For exponential functions in the form of y=a(b)^x, what is the equation of the horizontal asymptote?

The equation of the horizontal asymptote for exponential functions of the form ( y = a(b)^x ) is ( y = 0 ). This is because, as ( x ) approaches negative infinity, the term ( (b)^x ) (where ( b ) is a positive number) approaches zero if ( b > 1 ) or approaches infinity if ( 0 < b < 1 ).

In both cases, the function will approach the line ( y = 0 ) from above (when ( b > 1 )) or from below (when ( 0 < b < 1 )). Therefore, regardless of the value of ( a ), when ( x ) becomes sufficiently negative, the overall output of the function ( y = a(b)^x ) will head towards zero.

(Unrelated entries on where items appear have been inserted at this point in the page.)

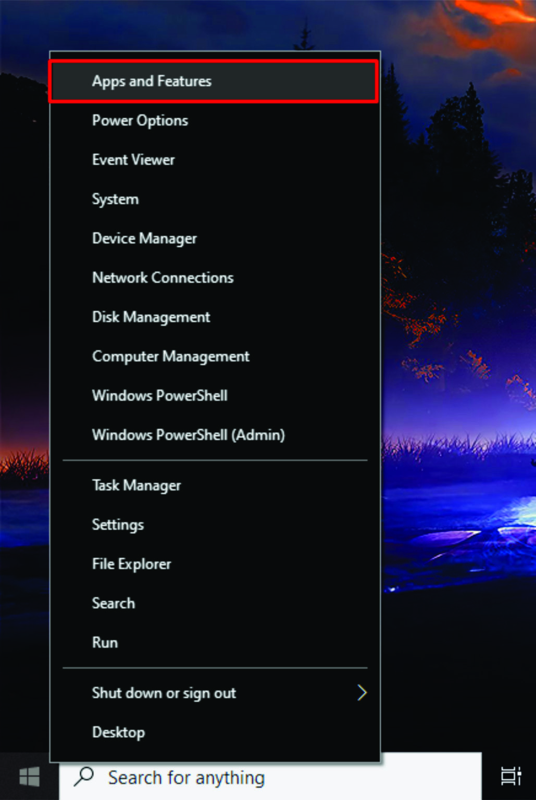Open Disk Management
Image resolution: width=536 pixels, height=800 pixels.
(x=151, y=317)
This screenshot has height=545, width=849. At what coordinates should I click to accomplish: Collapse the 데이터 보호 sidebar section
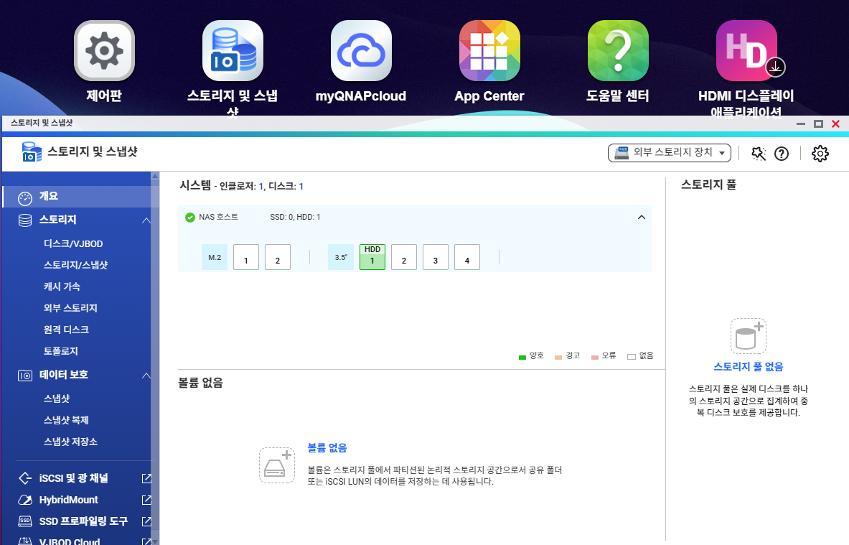146,375
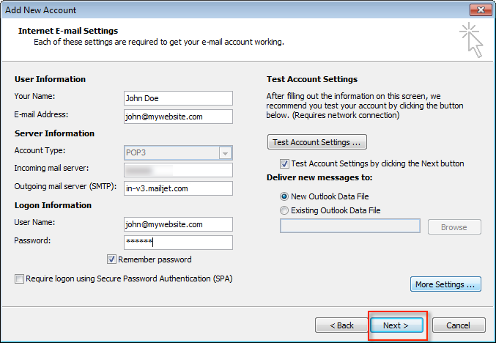496x343 pixels.
Task: Focus the Password field
Action: pyautogui.click(x=178, y=243)
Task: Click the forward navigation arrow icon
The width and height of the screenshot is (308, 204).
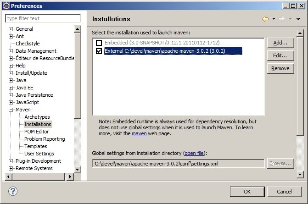Action: [x=282, y=19]
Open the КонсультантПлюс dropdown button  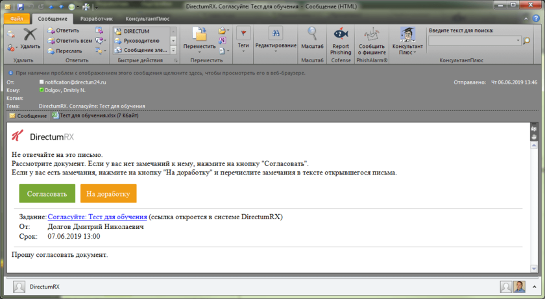(x=407, y=47)
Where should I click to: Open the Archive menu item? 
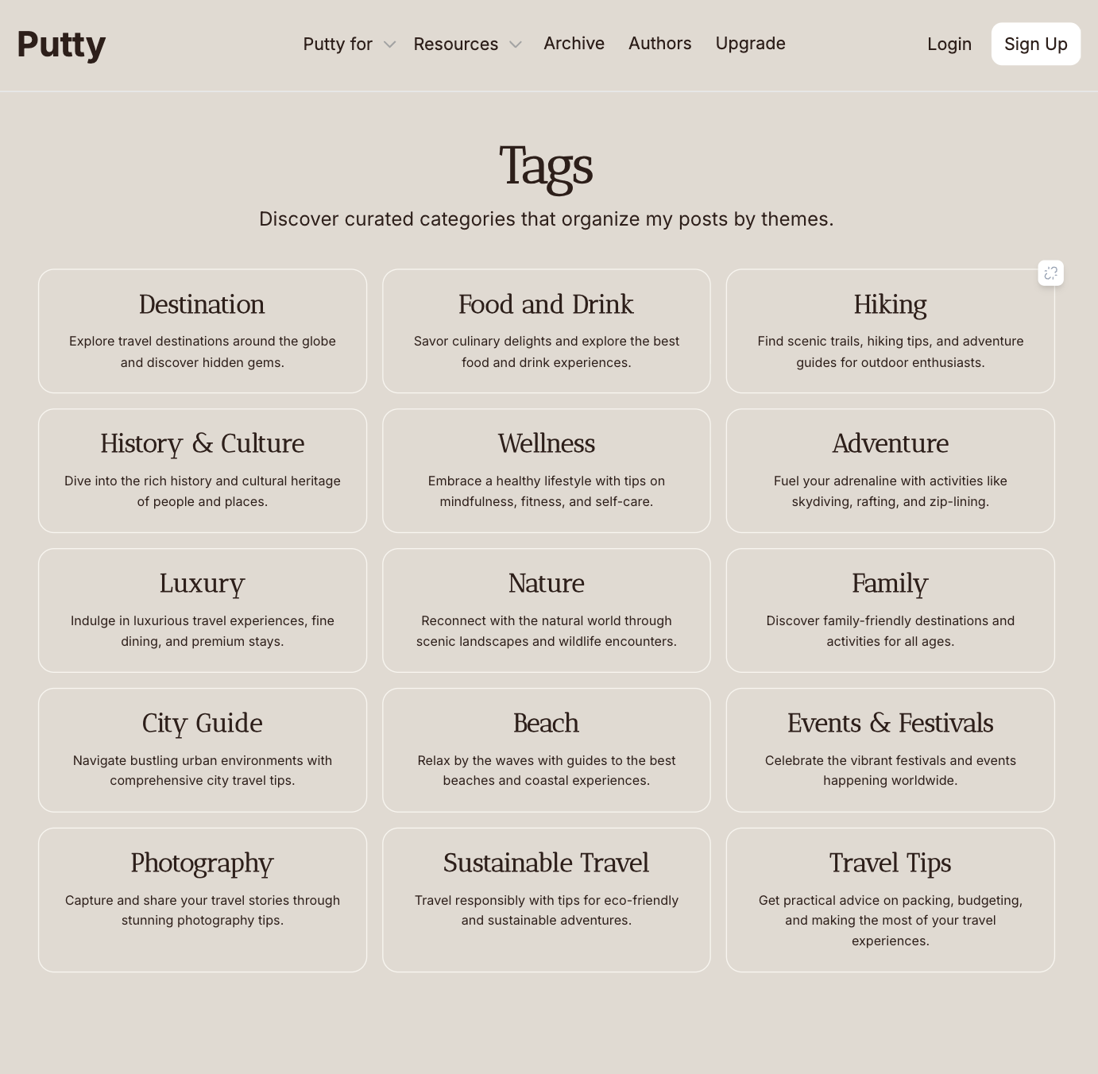click(x=574, y=44)
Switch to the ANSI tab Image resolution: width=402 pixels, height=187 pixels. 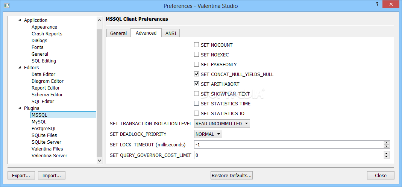click(x=171, y=33)
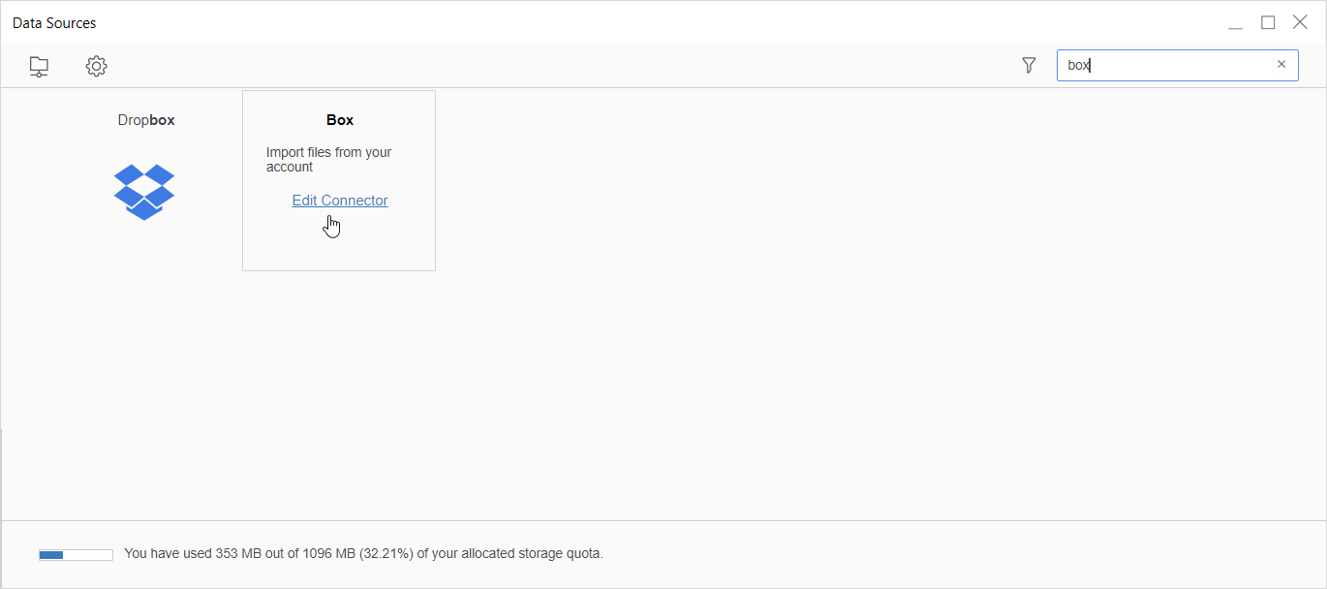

For instance, if we consider the function ( y = 2(3)^x ) as ( x ) approaches negative infinity, ( (3)^x ) decreases to zero, leading ( y ) to approach zero as well. This concept applies universally to exponential functions with real values of ( a ) and ( b ).

Thus, the correct answer is that

For exponential functions in the form of y=a(b)^x, what is the equation of the horizontal asymptote?

Prepare for your IB Mathematics Test. Utilize quizzes and detailed explanations. Ace your exam confidently!

For exponential functions in the form of y=a(b)^x, what is the equation of the horizontal asymptote?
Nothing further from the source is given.